0

I'm taking a look at a twitter dataset and I encountered a problem when trying to remove the mentions from the tweets that have them. I tried the following:

echo ' "@user lol I needed it! went to sleep around 3am and woke up around 5 am! lol horrible! "' | \
sed 's/@.*[[:blank:]]//g'

My expected output is "lol I needed it! went to sleep around 3am and woke up around 5 am! lol horrible! ", however I'm simply getting 2 quotations marks "". I find this really weird as the following dummy example works (outputs "zzz" "dfg"):

echo '"zzz" "@abc dfg"' | sed 's/@.*[[:blank:]]//g'

I'm using GNU sed and the database I'm looking at can be downloaded here: http://help.sentiment140.com/for-students/. Any ideas of why this might be failing?

MikeKatz45
  • 545
  • 5
  • 16
  • `.*[[:blank:]]` matches *the longest possible string* with a space after it.
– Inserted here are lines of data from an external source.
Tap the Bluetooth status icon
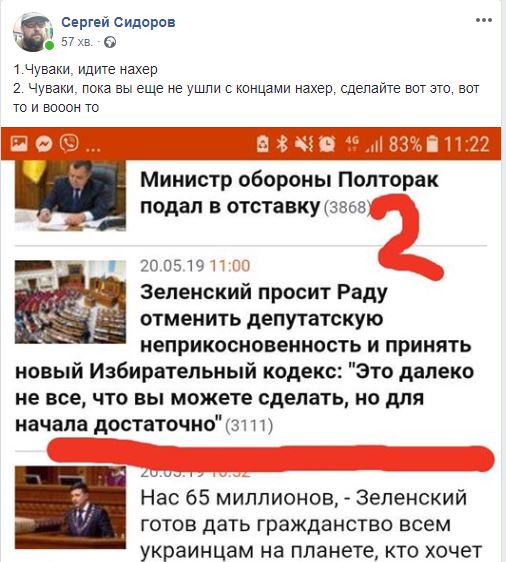The width and height of the screenshot is (506, 562). [282, 144]
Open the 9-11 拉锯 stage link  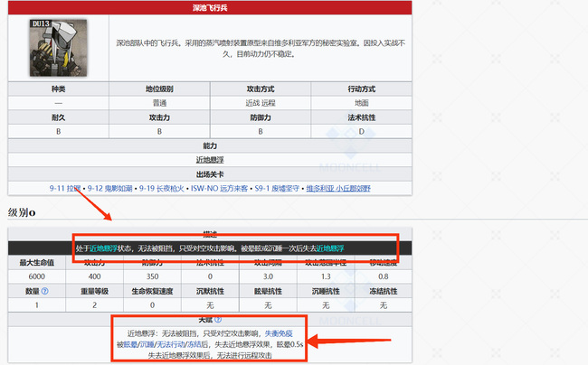pyautogui.click(x=65, y=188)
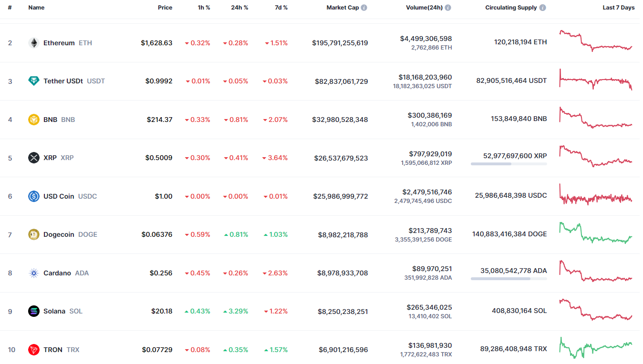Open Solana's last 7 days chart

tap(596, 310)
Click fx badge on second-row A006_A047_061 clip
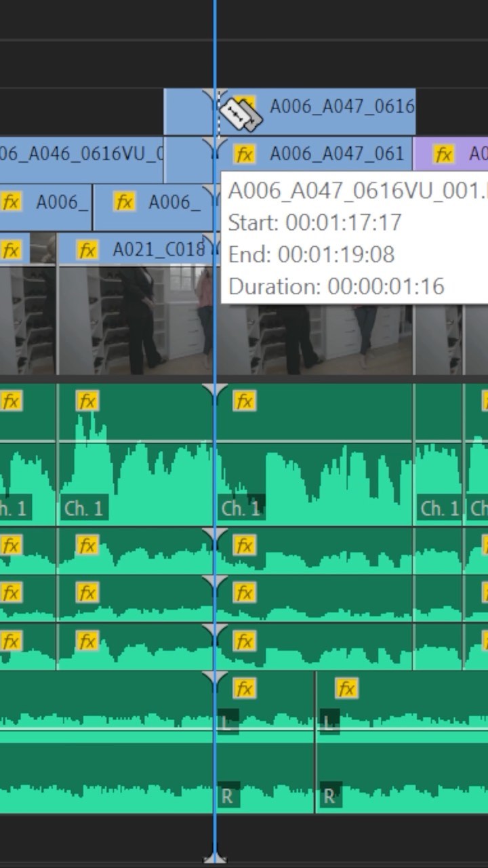Image resolution: width=488 pixels, height=868 pixels. tap(244, 155)
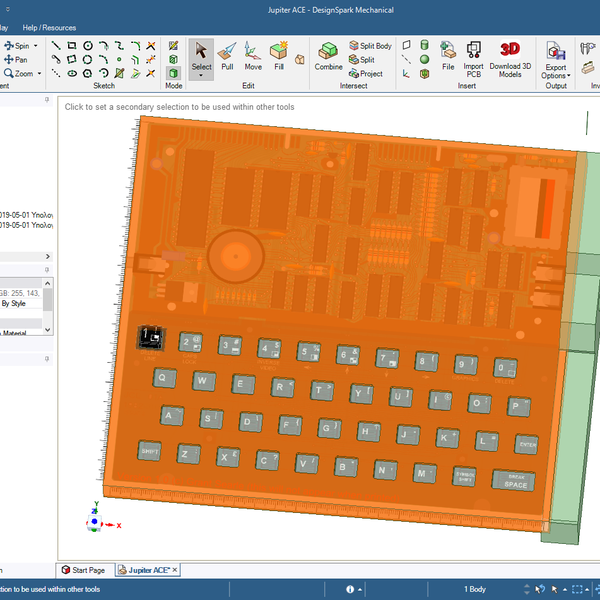The width and height of the screenshot is (600, 600).
Task: Click the Pan button
Action: (x=17, y=59)
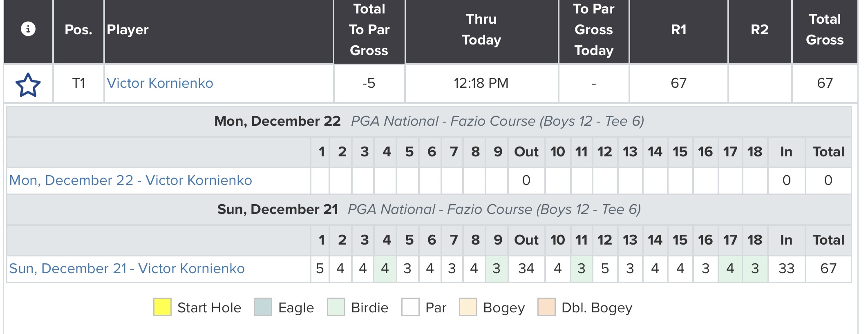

Nothing in your regex stops the string itself from containing spaces, so everything from the `@` to the last space in the line gets matched. – Charles Duffy Nov 25 '19 at 00:39
  • ...so, in your case, you probably want to match not `@.*` but `@[^[:blank:]]*`, such that your string can contain *only non-blank* characters. – Charles Duffy Nov 25 '19 at 00:40

0 Answers0